Founded in 2014, Pinktopps began with a plastic bottle recycling program in downtown Birmingham that helped women pay for mammograms.
“The name Pinktopps originally came from when we started the recycling. I wanted to name it something that relates to us. Our initial catalyst was water bottles and recycling. We still believe in recycling for our Earth.”
At the time, the cost of one mammogram was the equivalent of recycling 1,200 pounds of plastic. From 2014-2018 Pinktopps relied on funding from the recycling until the COVID year of 2020.
In 2018 Smith opened Pinktopps Wellness Center in downtown Bessemer. “By me being a breast cancer survivor, I wanted to do something to help women. Our wellness center is a place where people can come at the beginning of their journey to get information.”
Fast forward to today, Pinktopps is still helping the community by collaborating with other organizations.

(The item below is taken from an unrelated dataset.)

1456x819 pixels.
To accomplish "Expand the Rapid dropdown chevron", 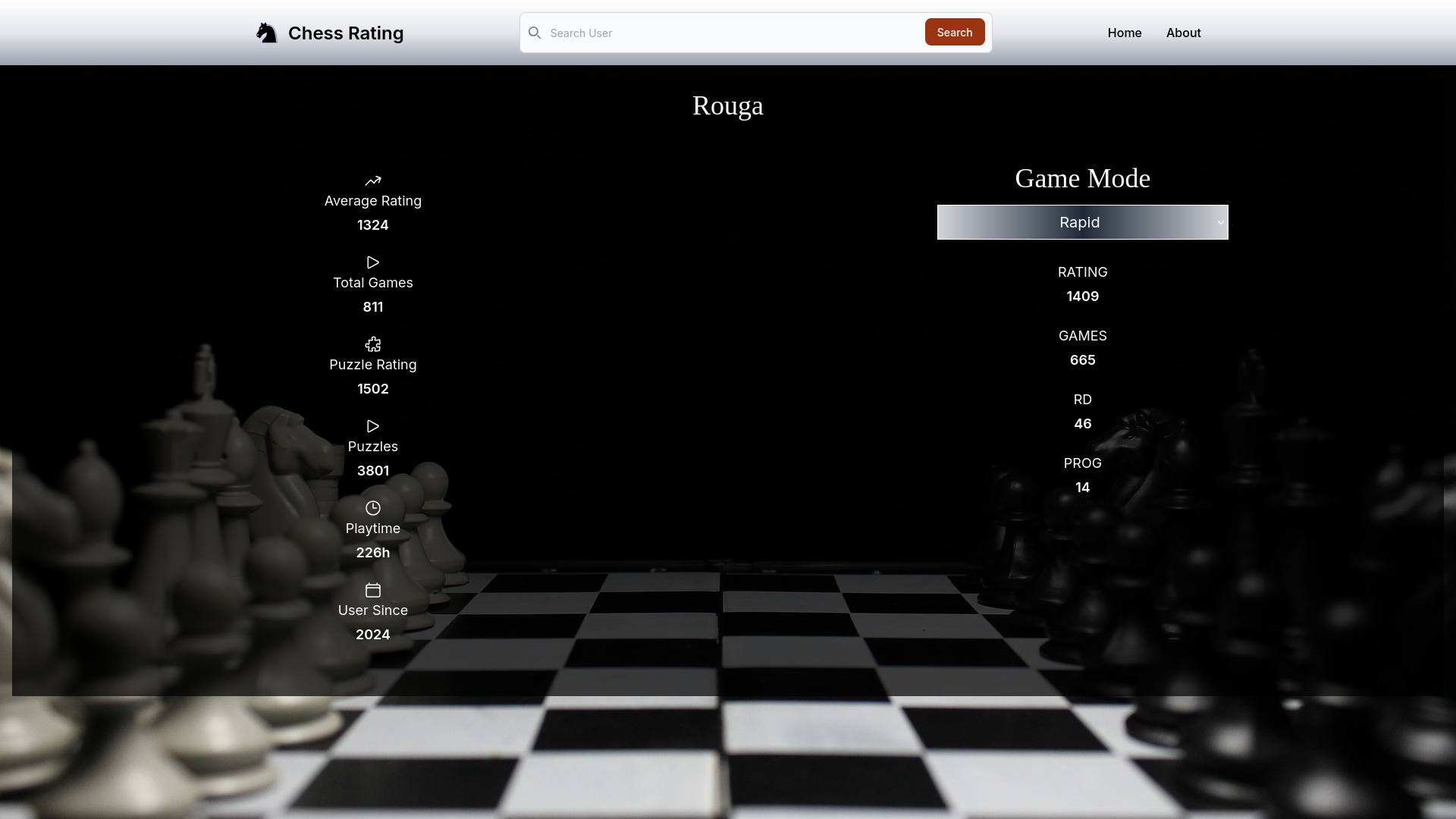I will click(x=1219, y=222).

On Saturday, Sept. 30 Pinktopps was at Birmingham’s Legion Field for the annual Sistah Strut Breast Cancer Awareness Walk. Other partnerships include Community Foundation of Greater Birmingham, Sisters CANcervive, and most recently One Step Automotive Group.

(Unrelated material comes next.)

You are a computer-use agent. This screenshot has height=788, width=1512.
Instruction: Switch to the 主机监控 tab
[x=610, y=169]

One Step Automotive Group has partnered with Pinktopps for their One Step’s 4th annual Drive Out Breast Cancer Campaign where One-Step donates $1 to Pinktopps throughout the month of October when supporters and survivors provide signatures at various functions around the Birmingham area. Black signatures represent supporters, gold signatures will represent those loss, and silver represents survivors.
Other collaborations include AIDS Alabama Inc. “We just recently did a grant partnership with AIDS Alabama because women 40 and under are not getting tested and the rates are rising. By us dealing with young women, we need to let women know that we have testing facilities in the Birmingham area that you can go get tested. Just because you get Breast Cancer doesn’t mean you won’t have aids. Just because you have AIDS, doesn’t mean you can’t get Breast Cancer. I’m excited about this partnership because I feel like we share something in common.”
Asked about the future for Pinktopps, Smith said, “Getting a home for survivors. I feel like we need a haven. After going through some things with survivors, I see that we need more of a shelter, where women can come during treatment in Alabama. Stay for free, bring your family, go through your treatment, and get back to life. So, when you ask what does the future hold, it’s a shelter for women.”